Opinion

Express View | First, price stability

As it was expected to, the monetary policy committee of the Reserve Bank of India has voted unanimously to raise the benchmark repo rate by 50 basis points in its June meeting. After last month’s off-cycle rate hike of 40 basis points, the repo rate now stands at 4.9 per cent — 25 basis points lower than the pre-pandemic level. Combined with the current trajectory of inflation, this suggests that more rate hikes are in the offing. But while there is little clarity over the extent of tightening the MPC envisages and over which time period — perhaps the minutes of the meeting will provide greater clarity on this — considering the inflationary pressures in the economy, and the long response lags, policy action should ideally be front-loaded.

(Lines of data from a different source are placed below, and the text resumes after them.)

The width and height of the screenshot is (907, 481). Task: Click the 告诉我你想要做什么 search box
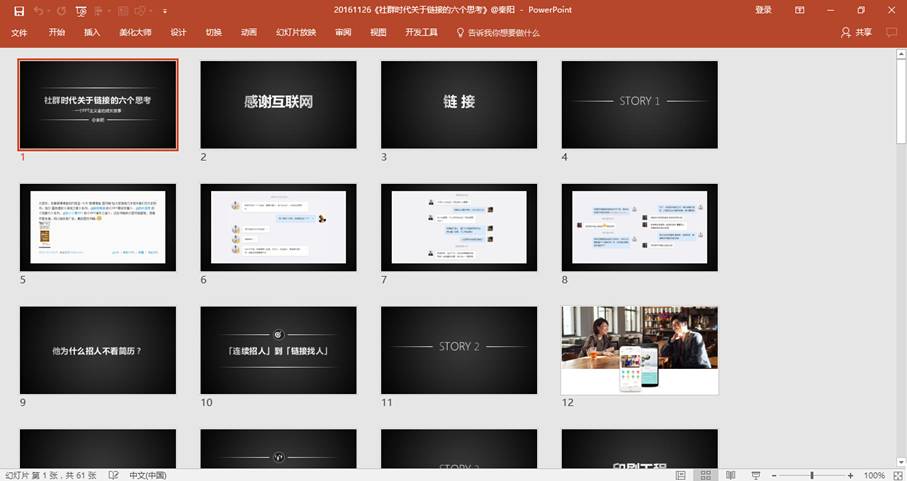coord(503,32)
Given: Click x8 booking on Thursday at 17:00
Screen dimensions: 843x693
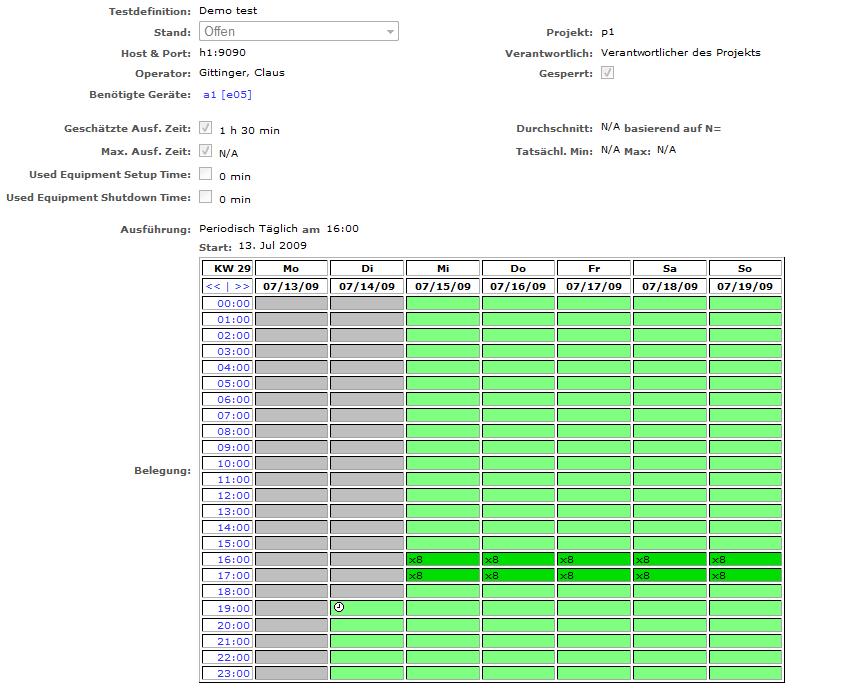Looking at the screenshot, I should click(491, 576).
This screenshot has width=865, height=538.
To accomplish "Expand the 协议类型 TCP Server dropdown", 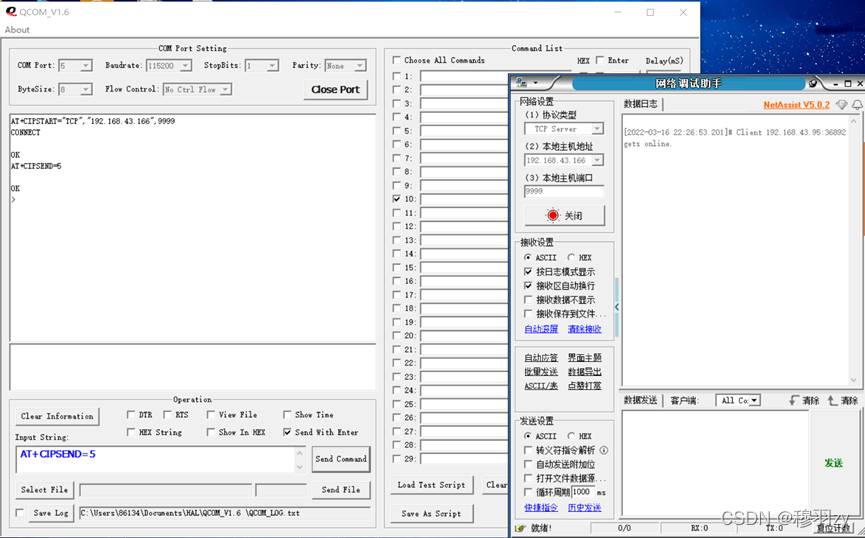I will tap(597, 129).
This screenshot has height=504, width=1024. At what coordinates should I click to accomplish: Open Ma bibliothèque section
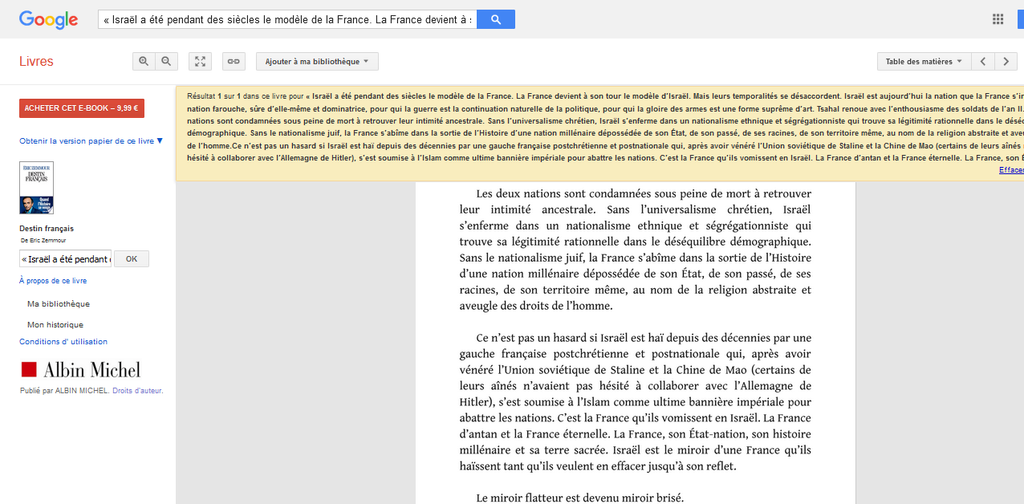(x=59, y=304)
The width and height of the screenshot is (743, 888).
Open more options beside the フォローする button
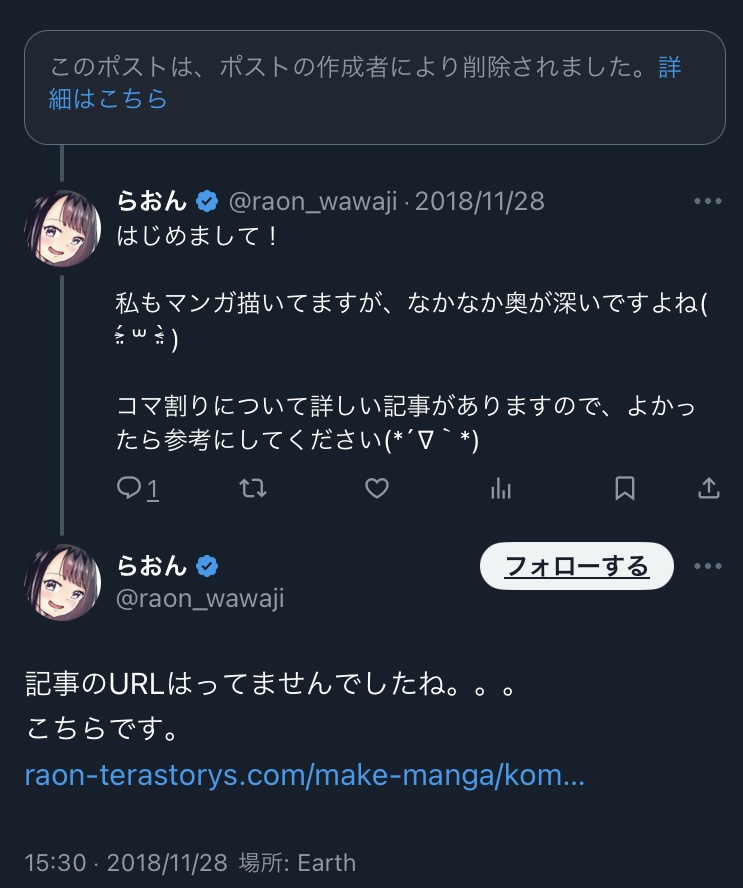coord(707,567)
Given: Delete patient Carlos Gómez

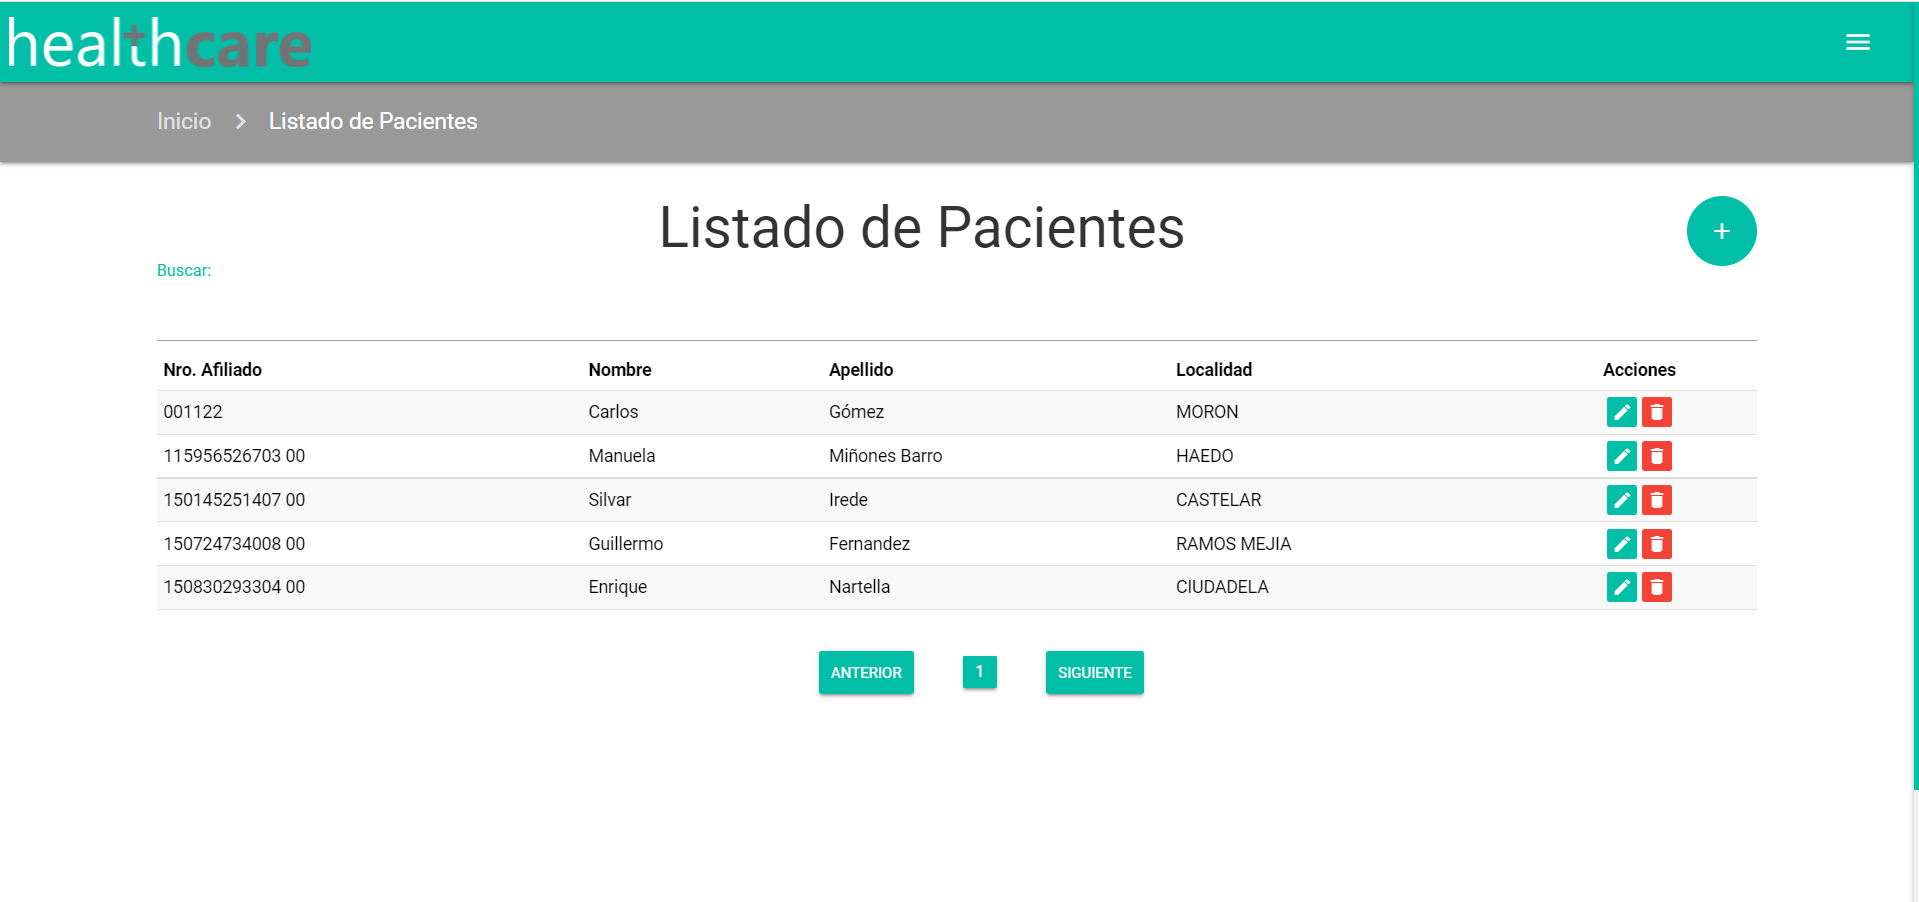Looking at the screenshot, I should (1656, 412).

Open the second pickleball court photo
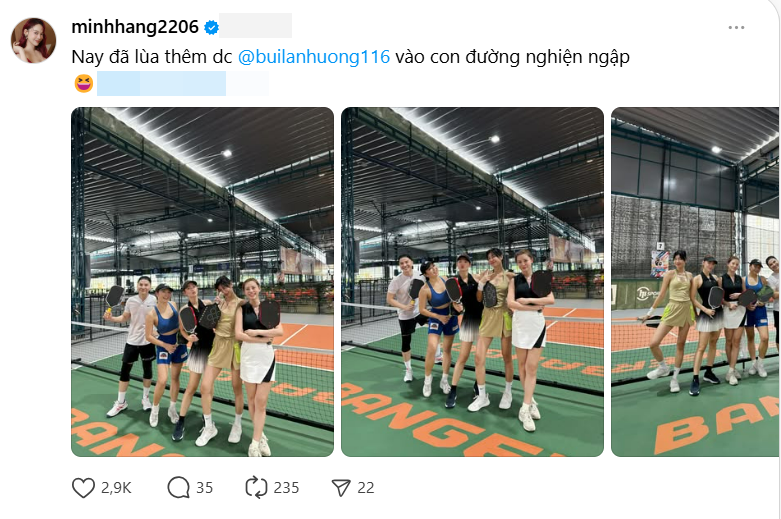point(472,282)
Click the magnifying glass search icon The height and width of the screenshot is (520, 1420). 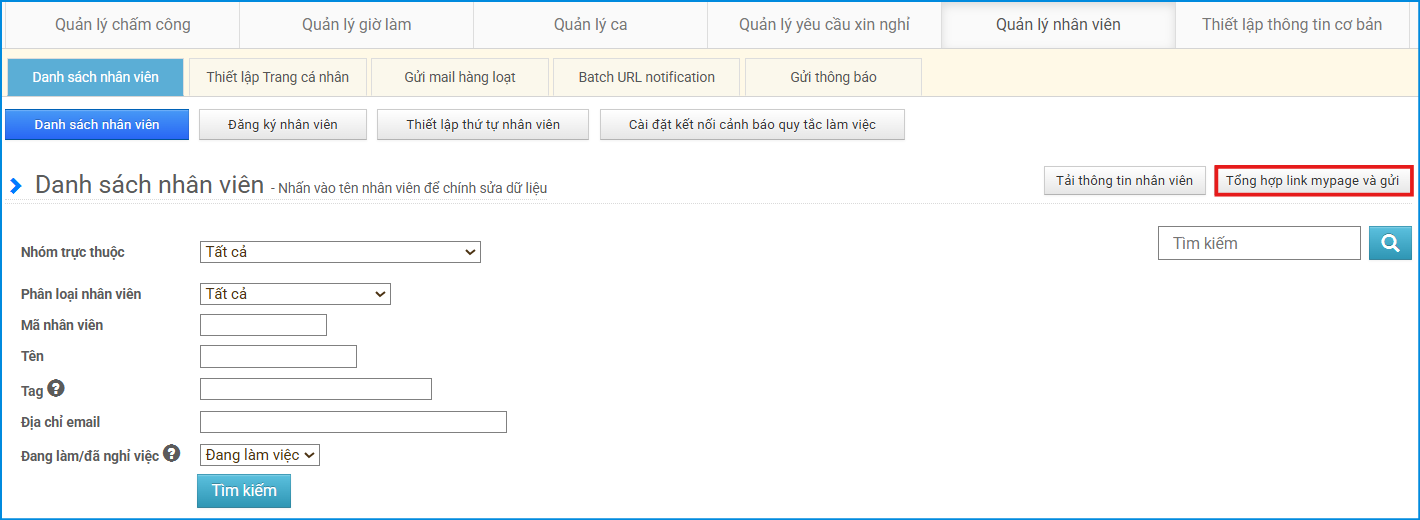coord(1390,243)
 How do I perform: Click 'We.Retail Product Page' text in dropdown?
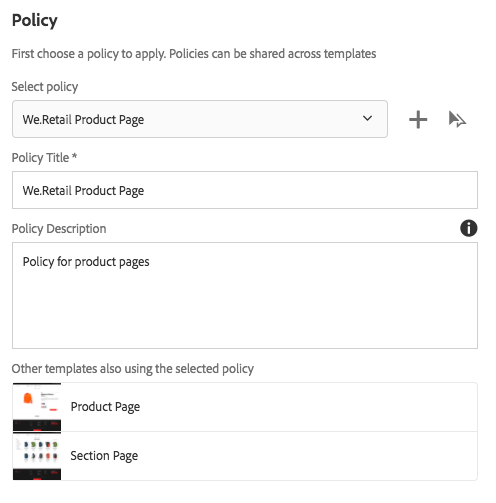83,120
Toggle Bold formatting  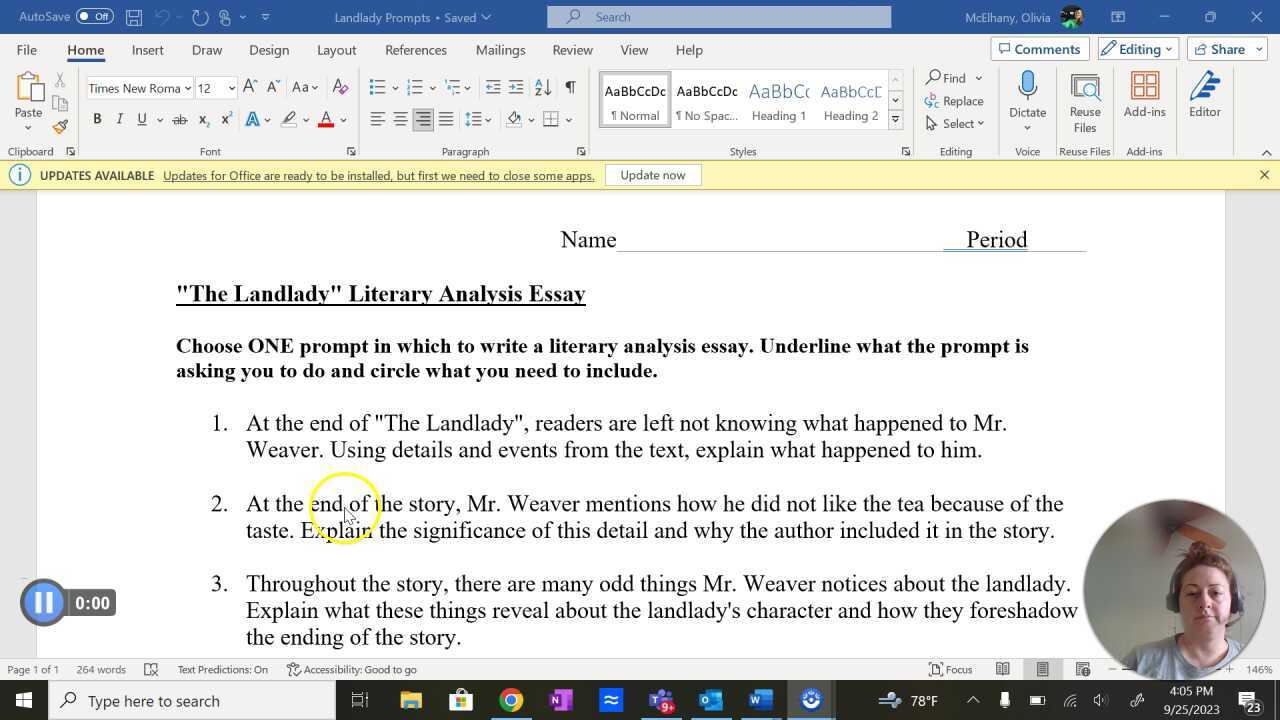click(x=97, y=119)
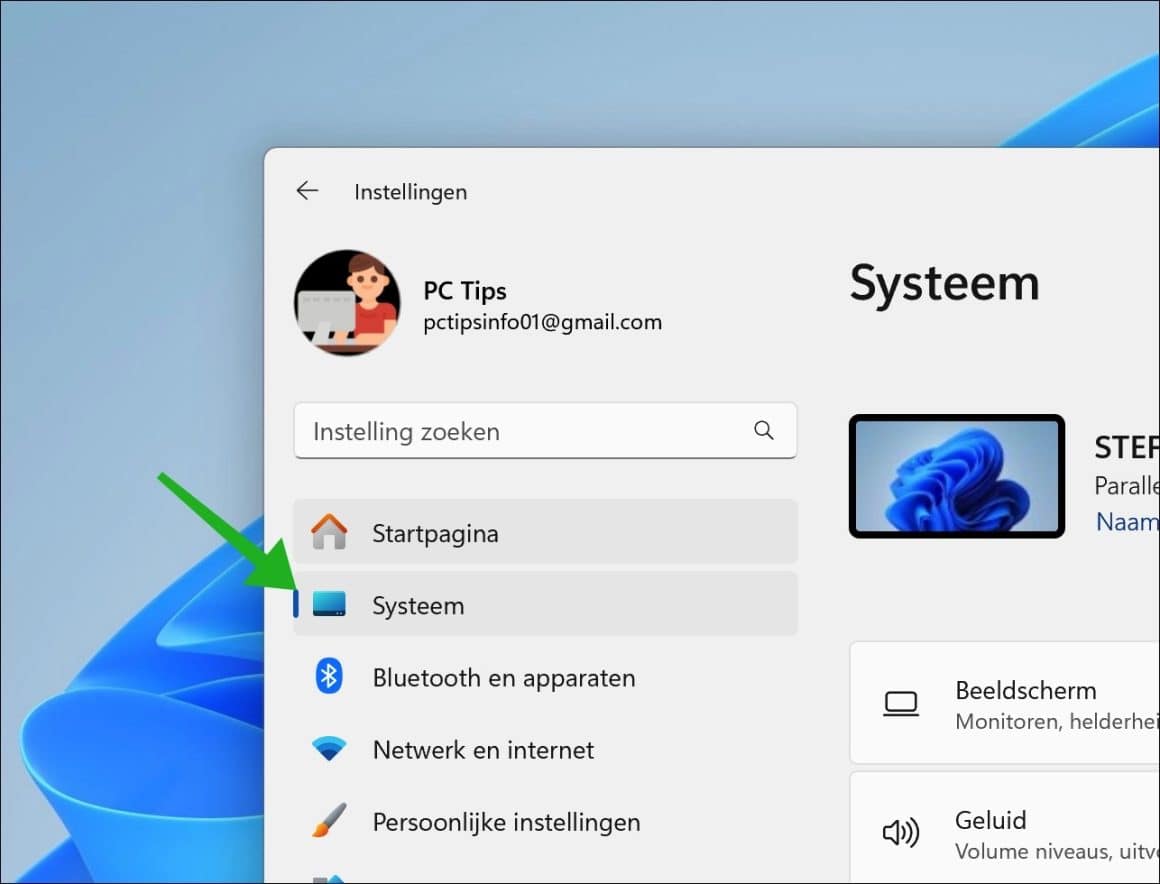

Alongside, the RBI has also released its revised forecast for inflation. The central bank now expects inflation at 6.7 per cent in 2022-23. This is significantly higher than its April forecast of 5.7 per cent, and its February forecast of 4.5 per cent, signaling the extent of price pressures in the economy. Recent government data also suggests that inflation has become more broad-based. Excluding the volatile components such as food and fuel, core retail inflation was around 7 per cent in April with almost all subgroups in the index witnessing elevated inflation. And considering the inflation in the pipeline — the wholesale price index continues to be in double digits — price pressures are unlikely to dissipate in the immediate term. According to analysts, while manufacturing firms have been passing on the rise in input costs, it remains incomplete in the case of the services sector. However, as demand firms up, the pass through is likely to gather traction. This combination of factors suggests that inflation may not fall dramatically as and when commodity prices fall — prices may prove to be a tad sticky on the downside. The RBI’s revised quarterly forecasts for inflation also seem to suggest so — inflation has now been projected at 7.5 per cent in the first quarter, and 7.4 per cent in the second quarter, trending downwards thereafter to 6.2 per cent in the third quarter, and 5.8 per cent in the fourth quarter.

Implicit in these quarterly inflation forecasts is also the acknowledgment that inflation will likely exceed the upper threshold of the central bank’s inflation targeting framework for three consecutive quarters. This implies that the RBI is likely to fail in upholding its mandate. It will thus need to write a letter to the government outlining the reasons as to why it failed, and the measures it intends to take, to bring inflation in line with its target. Considering the risks that the unanchoring of inflation and inflation expectations pose to macroeconomic stability, and the country’s growth prospects, the central bank must continue to focus on maintaining price stability, attaching primacy to inflation management.